== WRITTEN REQUEST 1 ==
Answer these questions about the forum thread on the impulse-bought mare:
(a) On what site had kac7700's husband been looking when he found the mare?
(b) How does lilruffian describe the mare's back?
(c) According to GotaDunQH, what is the mare built and bred for?

— START ARTICLE —

# Check out my impulse buy...



## lilruffian (Jun 28, 2010)

Not a bad looking mare  congrats!
shoulder is alright
Neck looks... long? and needs muscling
Back is a good length
I like the front legs as well, though her hooves have a little too much slope to them
Gorgeous bum!
Posty in the back legs and her hind pasterns are very upright and short
Short cannons as well


----------



## GotaDunQH (Feb 13, 2011)

kac7700 said:


> Saturday morning I got expecting to clean the bathroom and do chores, but my husband had been up for a while on Craigslist and thought I needed this mare.
> 
> I've never had a registered horse before, I guess she's in the Incentive Fund, so I'm trying to learn about that too.
> 
> ...


Love the topside of her pedigree....popular and very current in the WP world. I like her, and I think her neck is perfect....great for getting it level undersaddle and hanging it right out there. She'll break at the wither well. She's built and bred for WP and I can see her doing it.


----------



## Maple (Jan 10, 2012)

kac7700 said:


> Saturday morning I got expecting to clean the bathroom and do chores, but my husband had been up for a while on Craigslist and thought I needed this mare. .


 
My god.. the day my husband ever turns around and says I need ANY horse I'll be looking for a pig to fly by the window!! :lol:


----------



## MelissaAnn (Aug 26, 2011)

Yeah, can we critique your husband instead? Because he sounds perfect!


----------



## kac7700 (Apr 20, 2012)

MelissaAnn said:


> Yeah, can we critique your husband instead? Because he sounds perfect!


Hahahaha! He's far from perfect, but I am thrilled he supports my passion. He wasn't entirely selfless, he kind of wants to ride with me, but that was a little impossible with only one horse. I will admit, I figured his Craigslist "find" had a gas powered motor of some kind...no one was more shocked than me it was a beautiful mare!


----------



## toosexy4myspotz (Oct 7, 2007)

my last mare was my impulse by. Hubby didn't want her but now he loves her to death. lol nice looking mare btw. i don't critique but that was a great impulse buy!!!
_Posted via Mobile Device_


----------



## Elana (Jan 28, 2011)

Nice horse this..


----------

— END ARTICLE —
— START RECORD SET —

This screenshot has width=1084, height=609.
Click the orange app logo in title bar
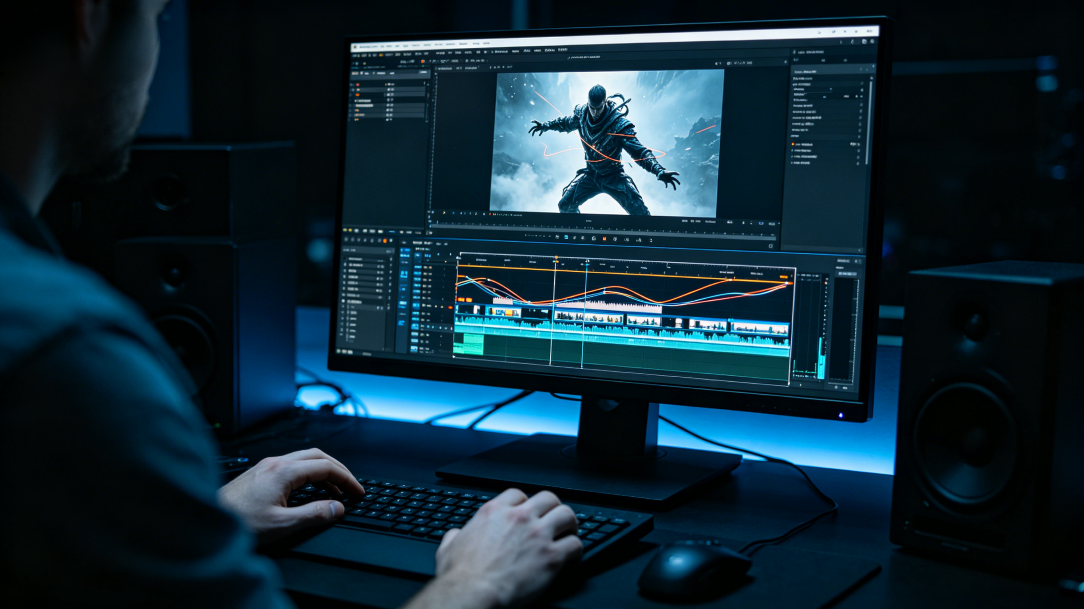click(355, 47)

— END RECORD SET —
— START RECORD SET —

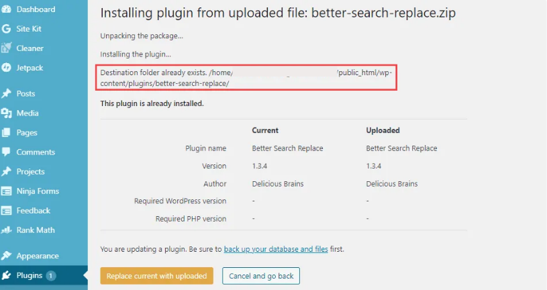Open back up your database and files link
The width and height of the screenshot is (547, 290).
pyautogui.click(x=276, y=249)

— END RECORD SET —

== WRITTEN REQUEST 2 ==
Lay out the records as a Markdown table with the columns Row and Line Text, starting with the line with "This screenshot has width=1084, height=609." and going on through the line with "click(355, 47)". Skip blank lines and leave the pictures out.

== COMPLETE RESPONSE 1 ==
(a) Craigslist
(b) As a good length
(c) WP

== COMPLETE RESPONSE 2 ==
| Row | Line Text |
|---|---|
| 1 | This screenshot has width=1084, height=609. |
| 2 | Click the orange app logo in title bar |
| 3 | click(355, 47) |